En el segundo encuentro con Tupra, en Londres, el avión comienza su descenso. El ultimátum de Tupra es un abróchense los cinturones. Vale de personajes grotescos y situaciones prescindibles. Es como si, en vez de a Tomás Nevinson, se lo estuviera diciendo a Marías: «hala, majo, venga, que se nos hace tarde, decídete de una vez, haz aquello que hace que una novela de espías sea un género difícil, que hay que encontrar mucha información y reportarla con solvencia, sin digresiones extemporáneas ni detalles irrelevantes».

A ratos he pensado si no ha jugado Marías a El aire de un crimen, el escritor importante que hace una excursión por la novela de policías y ladrones. La misma ciudad de provincias, Ruán, suena leonesa, benetiana, aunque su caricatura sea un tanto tópica. Al lector que disfrutó de Negra espalda del tiempo le parecerá un pastiche como los que hacía en sus inicios, y al que leyó sin cansarse Tu rostro mañana, una frivolidad demasiado poco exigente; pero al lector de novelas policíacas le parecerá, más que un perro inflado, un libro aerostático.
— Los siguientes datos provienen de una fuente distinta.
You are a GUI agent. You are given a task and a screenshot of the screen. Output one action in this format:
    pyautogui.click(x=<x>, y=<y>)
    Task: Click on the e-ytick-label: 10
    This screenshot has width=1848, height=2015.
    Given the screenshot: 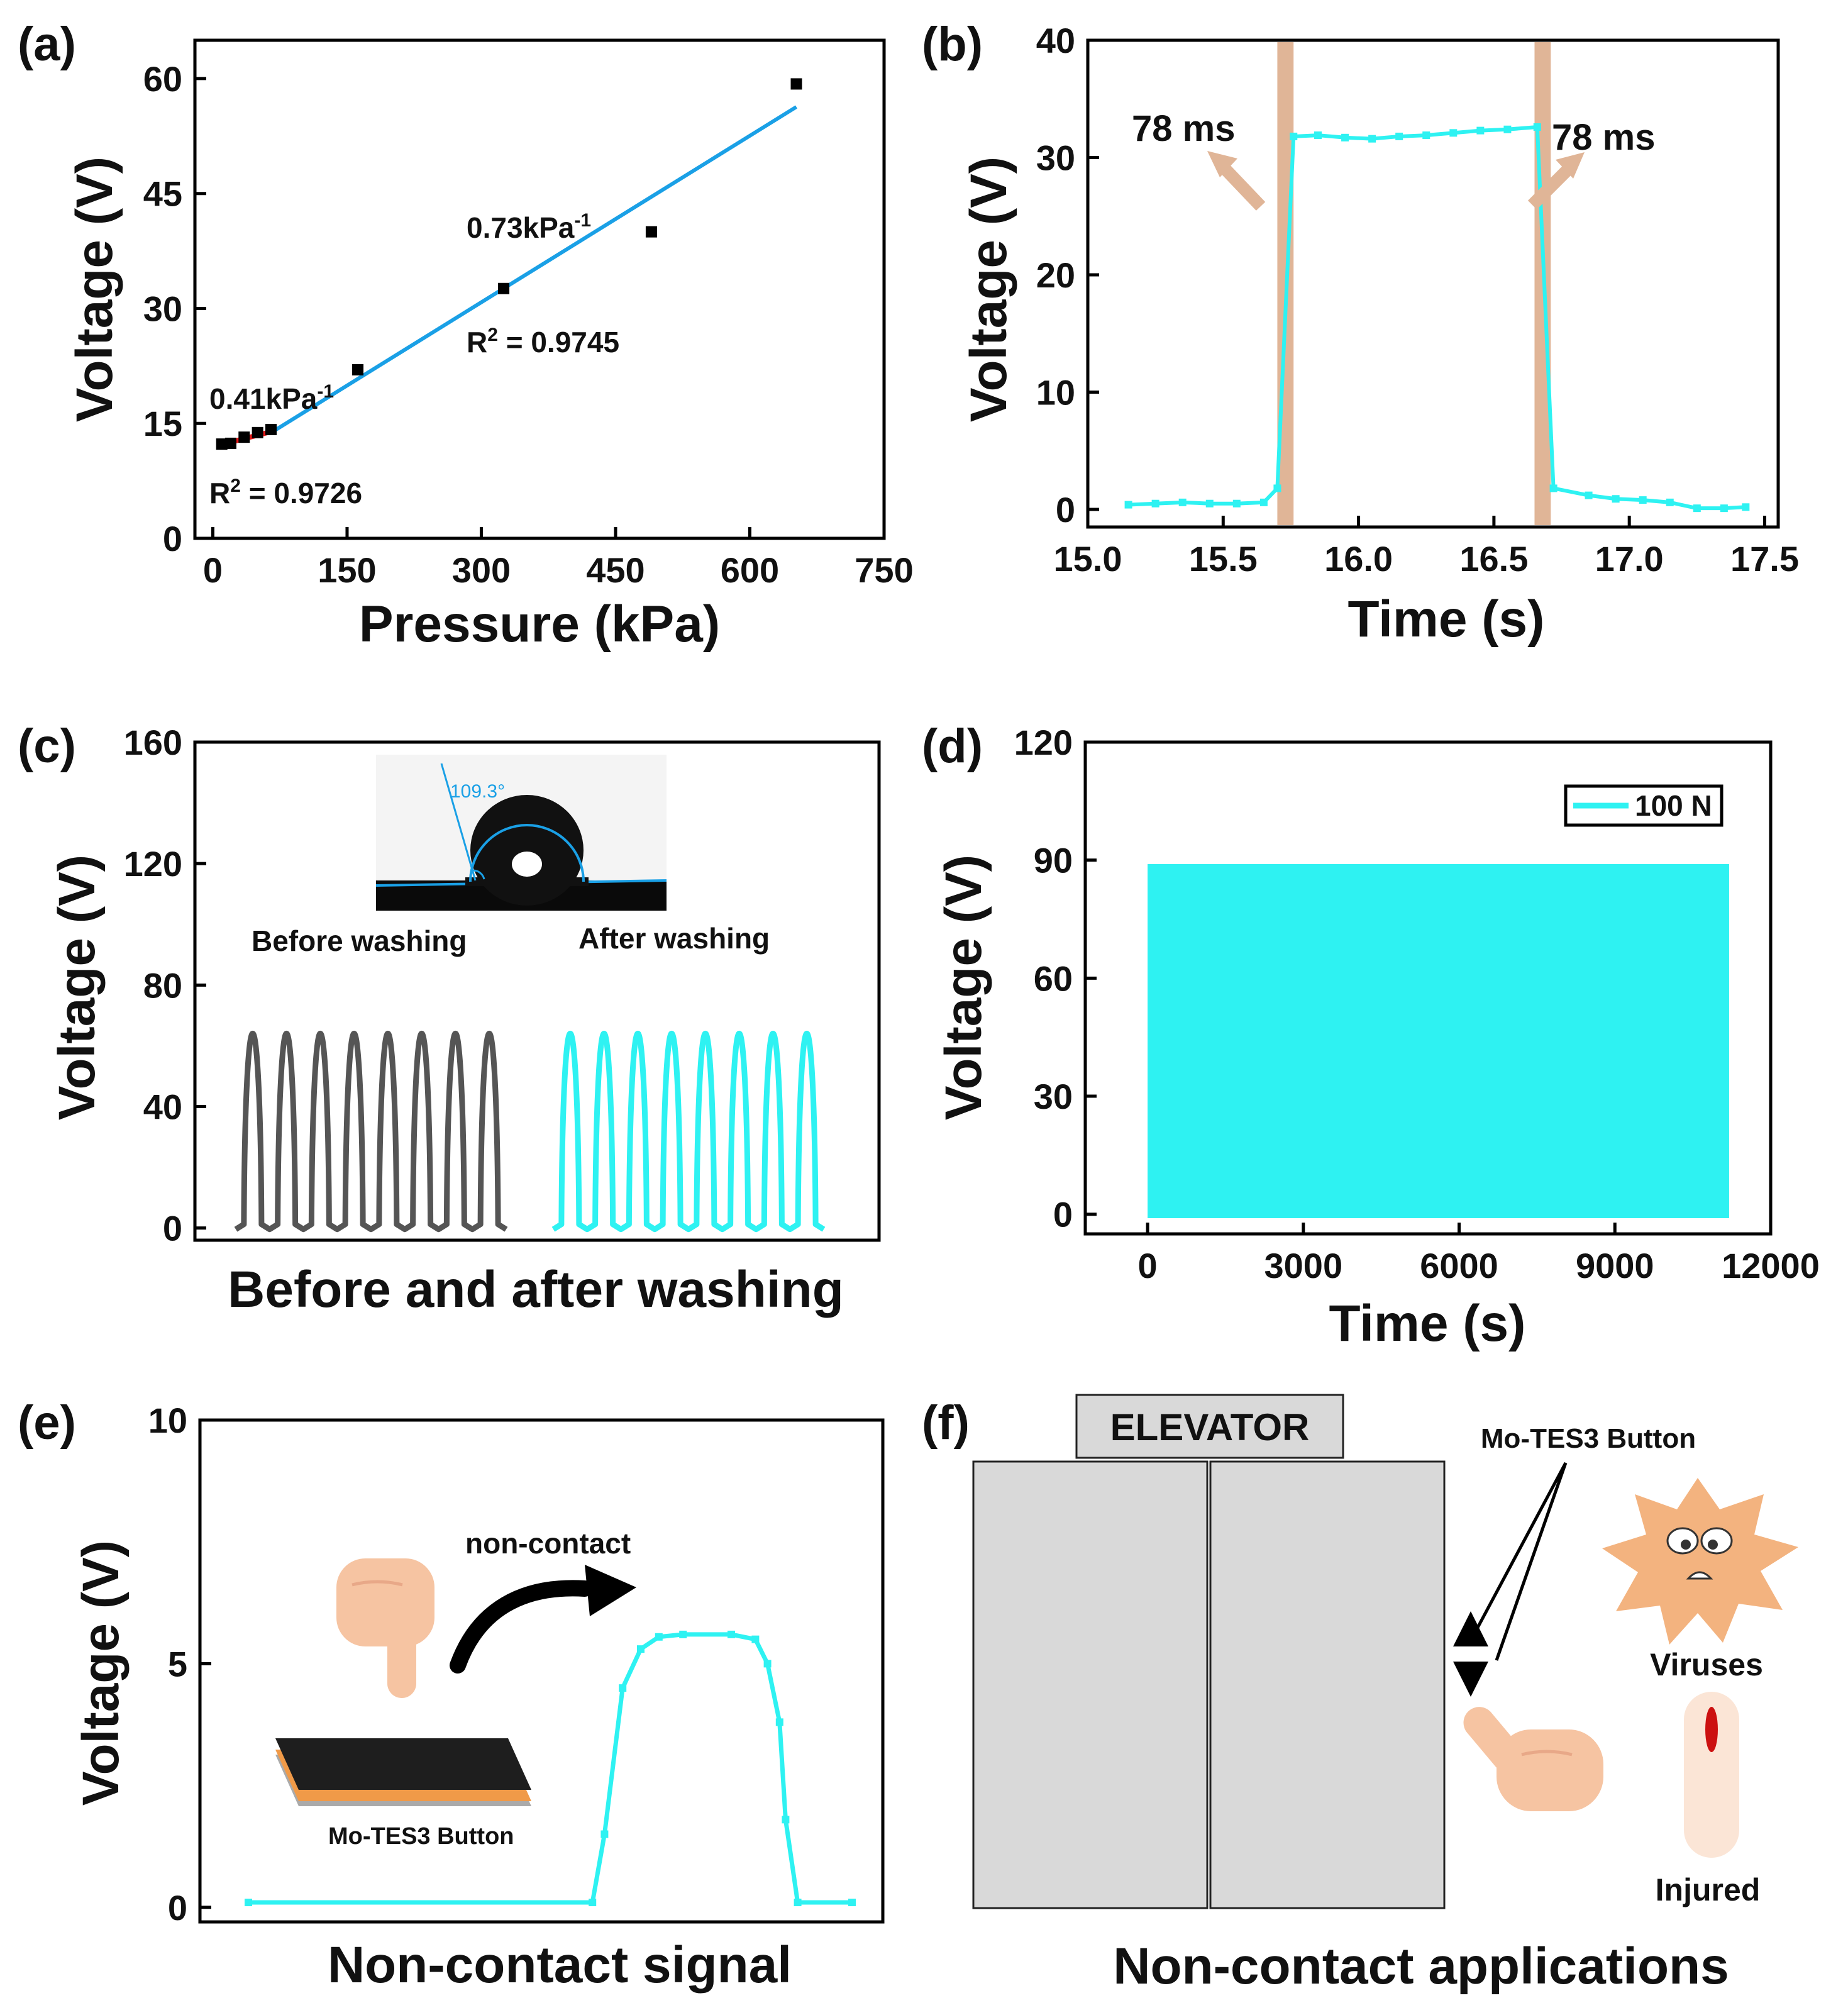 What is the action you would take?
    pyautogui.click(x=168, y=1420)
Salvo el principio muy Marías y un final entre demagógico y decepcionante, pero, este sí, muy bien narrado (si pasamos por alto los guiños cinematográficos, que nunca indican otra cosa que falta de imaginación), lo demás deja la sensación de que Marías piensa pero no se detiene, alarga cuando aún no se atreve, demora por el mero prurito de mantener la cadencia y las proporciones, y se repite.

Es curioso que uno disfrute de leer una novela y al terminarla tenga muy claro que no es buena. Es lo que pasa con Marías. Su prosa sigue siendo culta y absorbente, y precisamente por eso no necesitamos que se meta en faenas que requieren de más podas profundas y menos añadidos documentales, que aquí funcionan como apósitos las más de las veces. Una vez escribí una reseña no muy complaciente de Marías y varias de sus admiradoras se me tiraron al cuello. Las amantes de su prosa sinusoide toleran que cometa excesos narrativos o abuse de lo inverosímil, igual que Berta Isla, aquí en segundo plano, sigue amando a Tomás Nevinson a pesar de sus largas ausencias y su costumbre de no dar explicaciones.


Javier Marías, Tomás Nevinson, Alfaguara, 2021, 680 p.